Significance. If the empirical claims and mechanism are substantiated, the work could be significant for efficient deployment of large reasoning models in embodied settings by showing that selective, entropy-triggered reasoning can reduce computational overhead while preserving or improving decision quality in navigation. The hybrid SFT+RL training recipe and the entropy-based activation rule address a practical scaling concern, though the absence of supporting quantitative evidence and controls currently limits assessment of its broader impact.
major comments (3)
- [Abstract] Abstract: The central claim that HiRO-Nav achieves a better success-rate/token-efficiency trade-off is unsupported by any reported numbers, error bars, ablation tables, or statistical tests, rendering the headline result impossible to evaluate for magnitude or reliability.

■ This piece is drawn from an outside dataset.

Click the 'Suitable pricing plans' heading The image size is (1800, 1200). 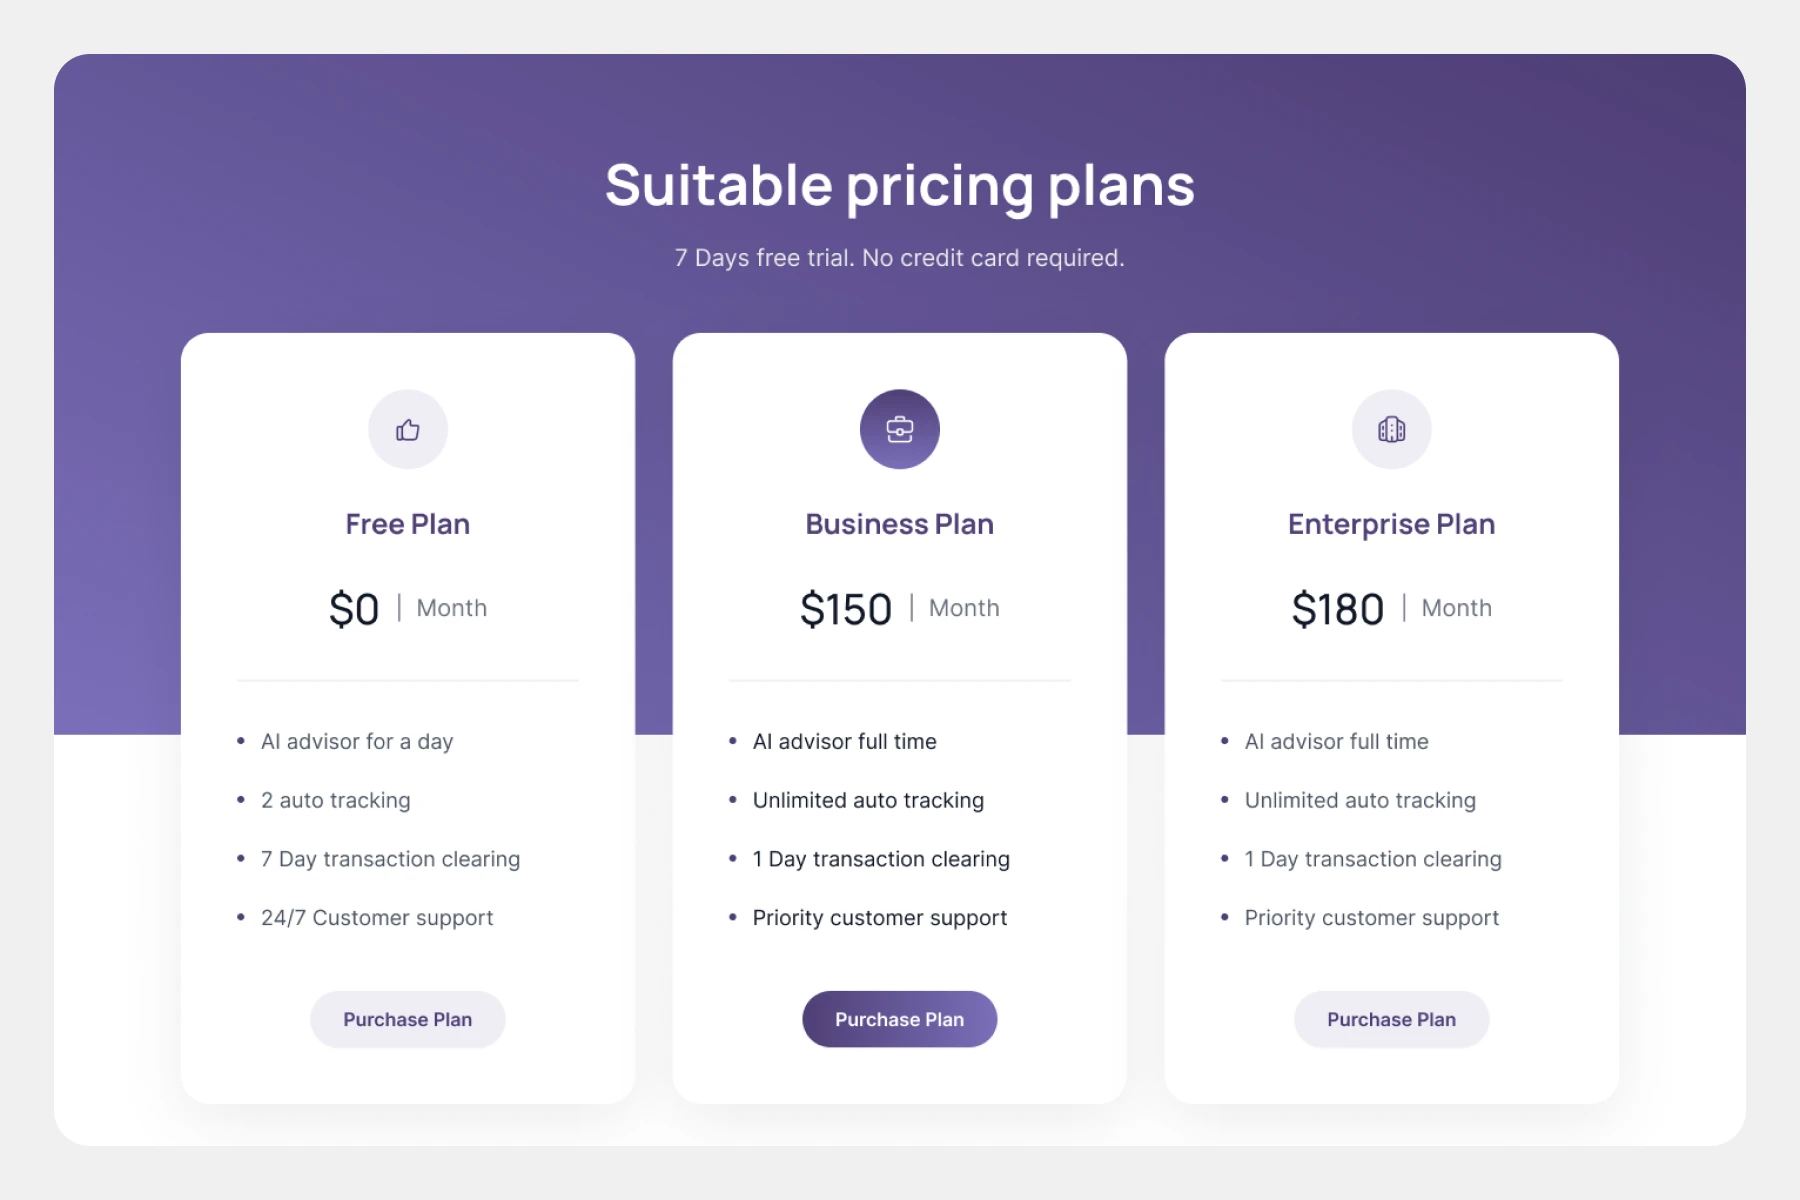pyautogui.click(x=900, y=185)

- [Abstract] Abstract: The relationship between action entropy and Q-value is described only as an observational finding ('studying the relationship... reveals that improving high-entropy actions contributes more positively') without causal experiments, interventions, or controls demonstrating that the entropy selector itself drives the reported gains rather than other elements of the training pipeline.
- [Experiments section] Experiments section: No ablation is presented that replaces the entropy-based selector with an alternative sparse activation rule of comparable density (e.g., random or fixed-interval selection) while keeping the rest of the hybrid SFT+RL pipeline fixed; without this, it is impossible to establish that the adaptive entropy rule is load-bearing for the claimed trade-off improvement.
minor comments (2)
- The benchmark is referred to as CHORES-S or CHORES-𝕊 without an explicit definition or citation in the abstract; this notation should be clarified on first use in the main text.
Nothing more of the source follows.